WORK ORDER ▸
The material below is to be copied exactly from the line with "Given: Regenerate the first password" up to and including the line with "1064x643 pixels.", with nothing else kept and no pictures.

SUPPLIED RECORDS ▸
-----

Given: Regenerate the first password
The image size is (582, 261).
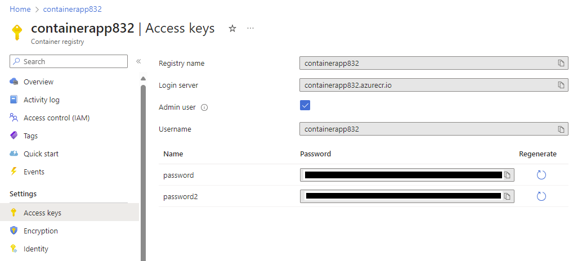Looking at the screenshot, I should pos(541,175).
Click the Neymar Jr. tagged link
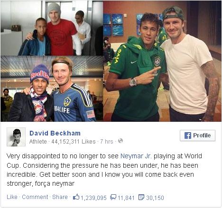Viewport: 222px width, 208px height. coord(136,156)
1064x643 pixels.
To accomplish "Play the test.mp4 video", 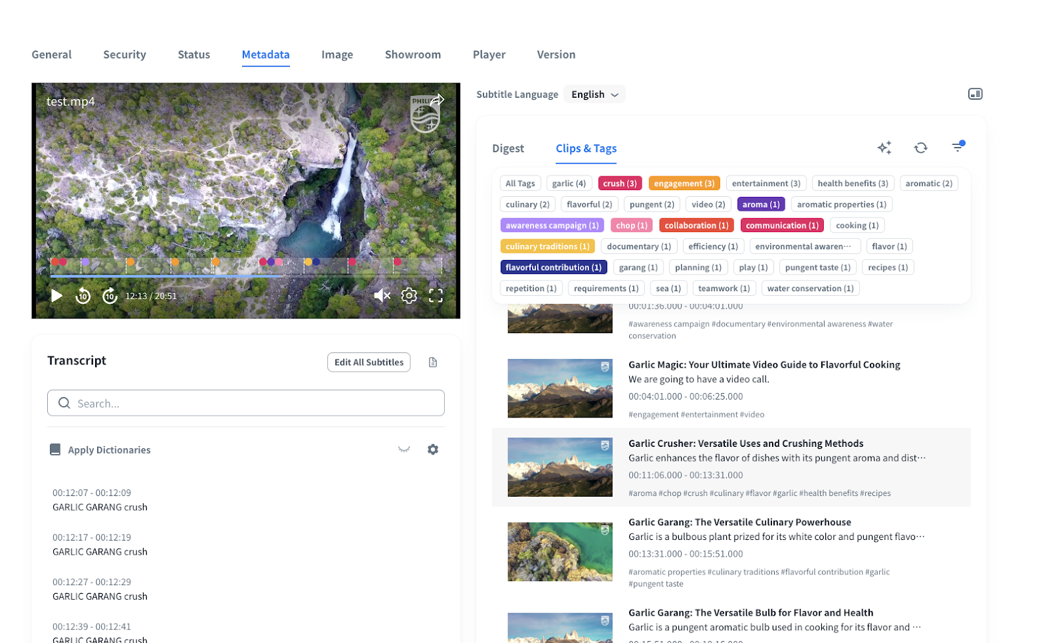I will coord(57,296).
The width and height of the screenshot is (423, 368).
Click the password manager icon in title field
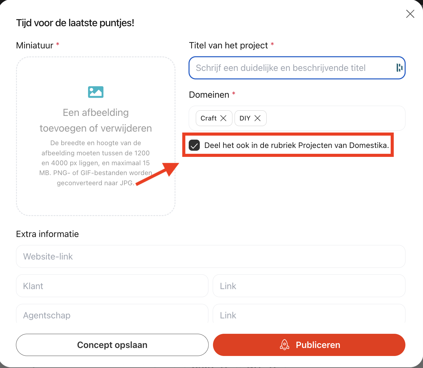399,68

-----

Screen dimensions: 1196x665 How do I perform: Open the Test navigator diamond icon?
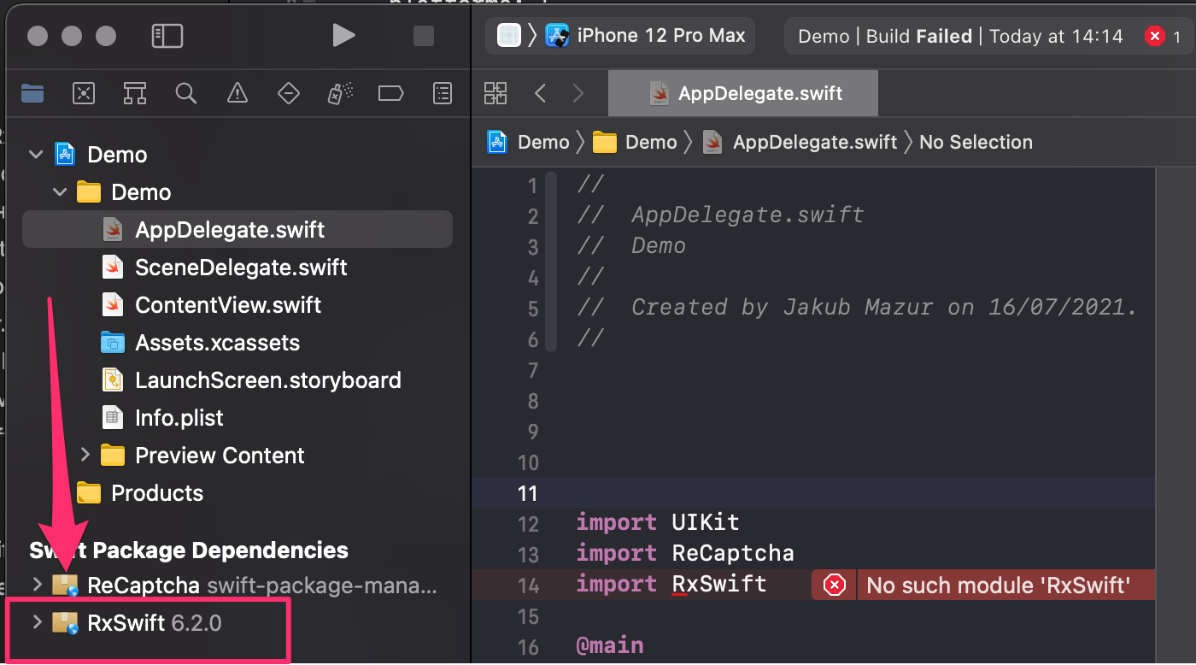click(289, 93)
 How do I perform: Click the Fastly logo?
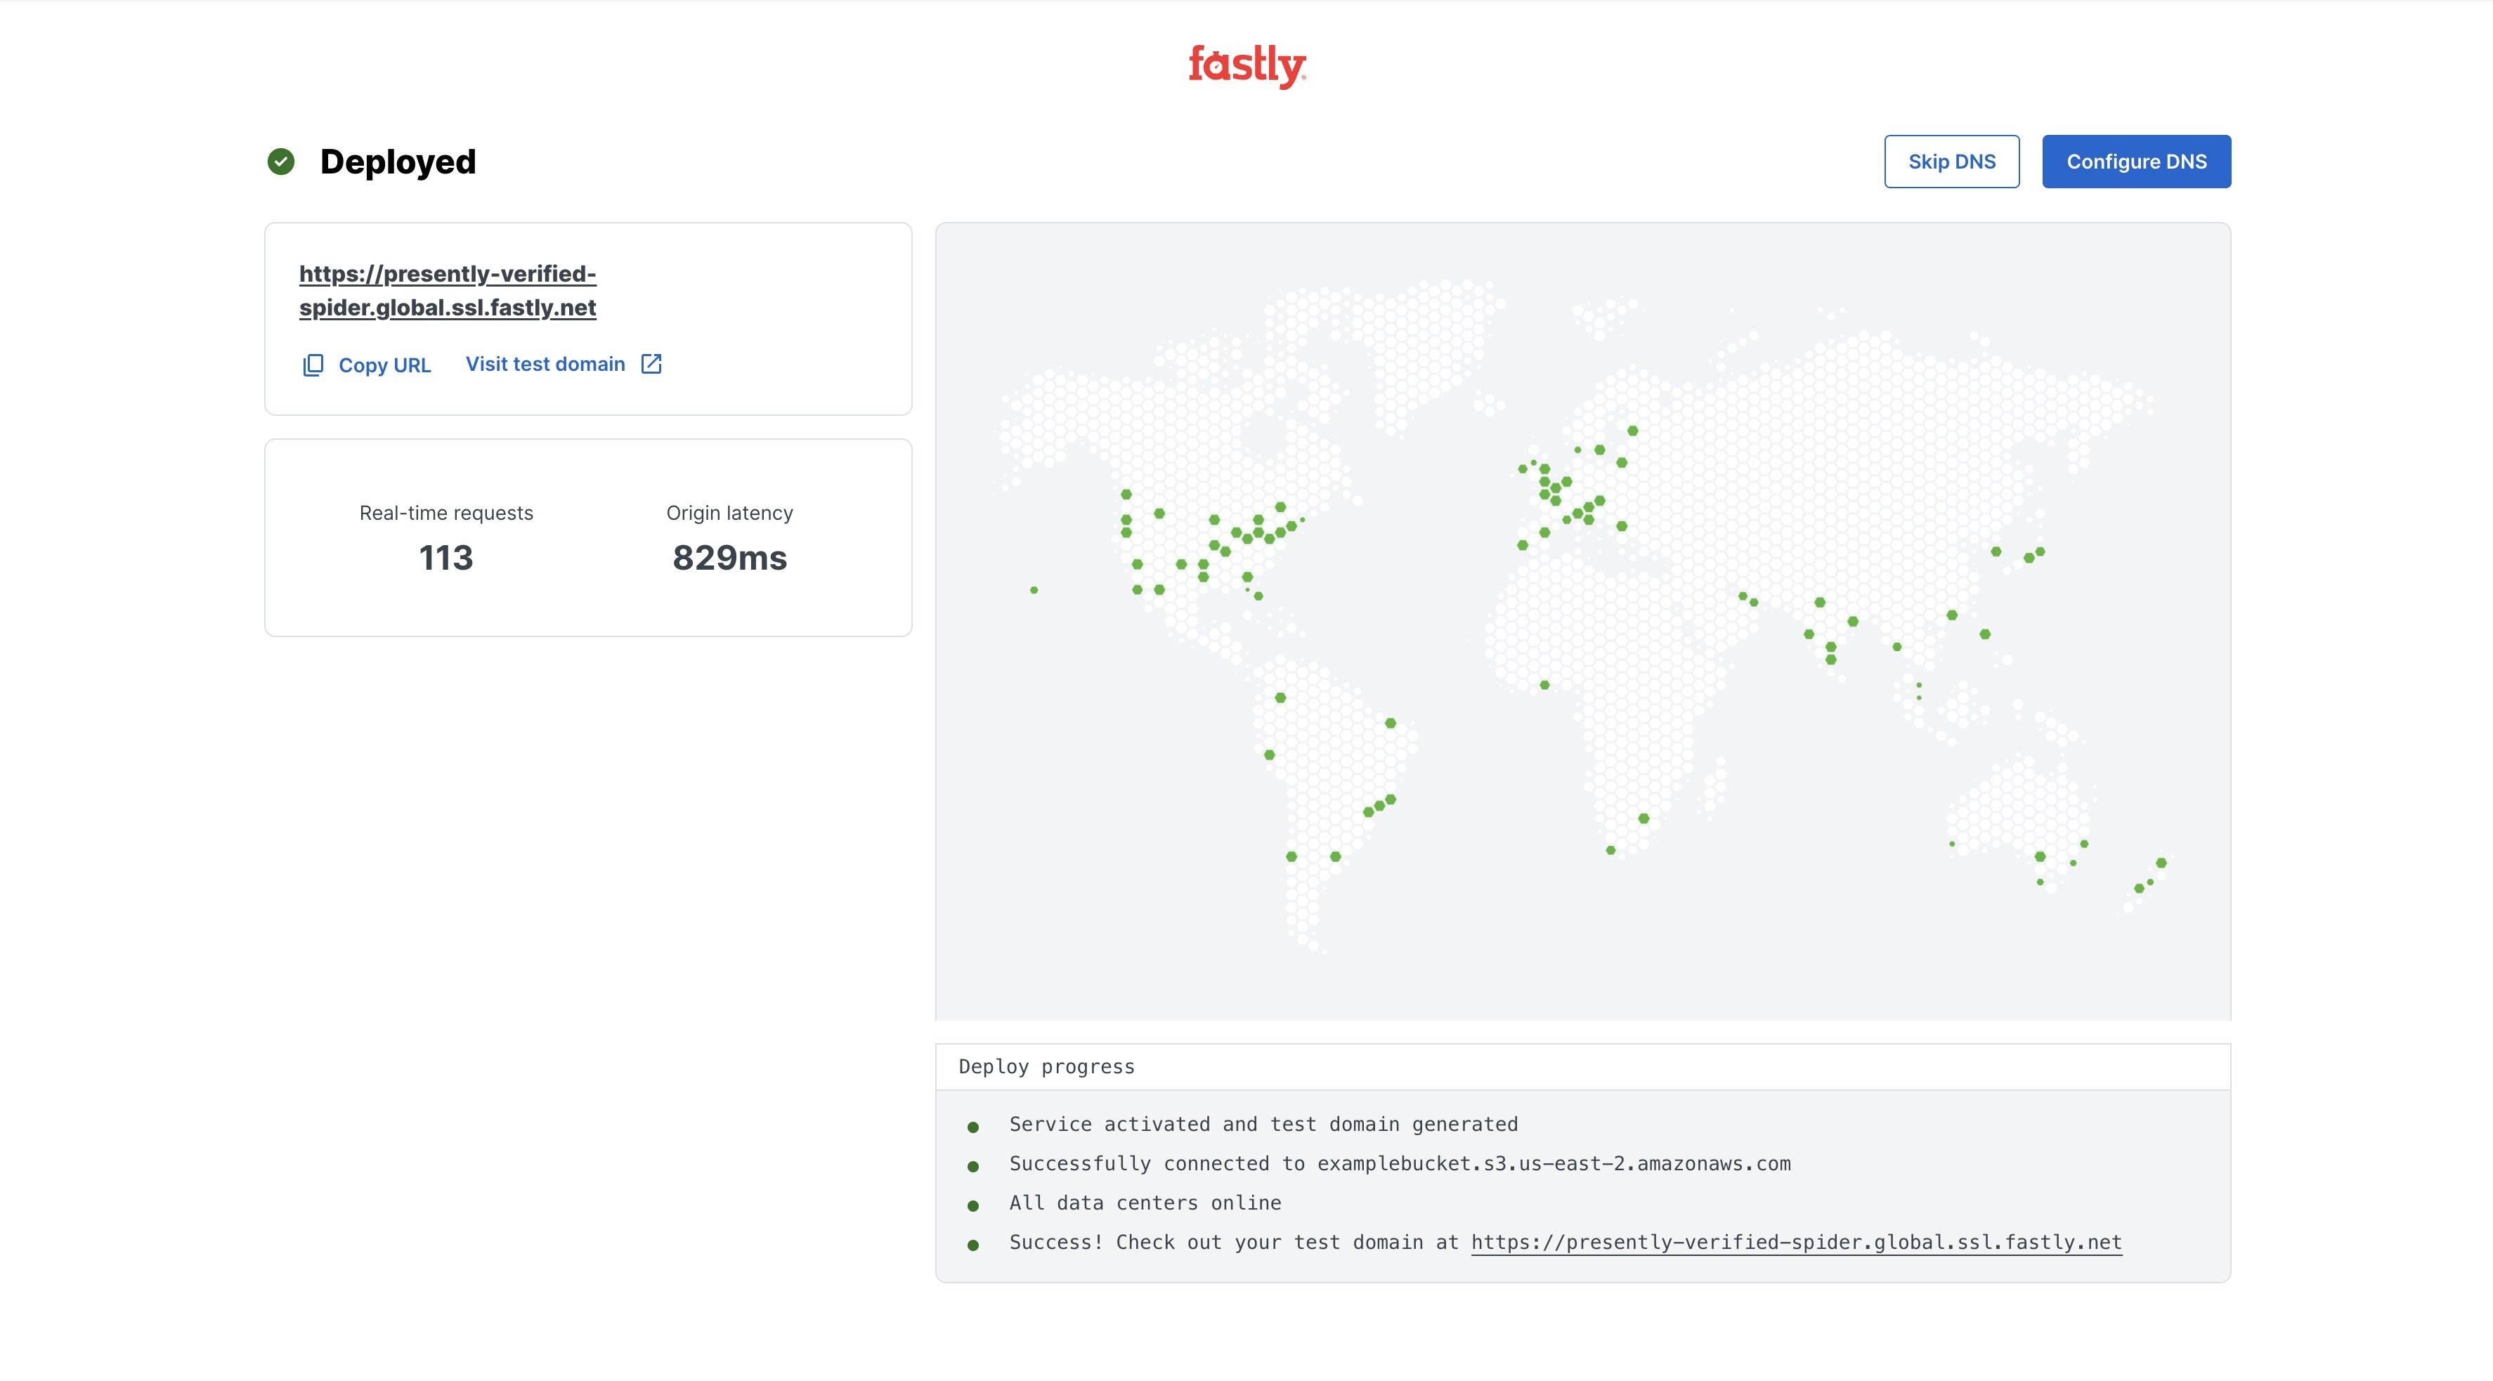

-----

FINISHED TASK ▸
Given: Regenerate the first password
The image size is (582, 261).
Looking at the screenshot, I should pos(541,175).
Click the Neymar Jr. tagged link
Viewport: 222px width, 208px height. coord(136,156)
1064x643 pixels.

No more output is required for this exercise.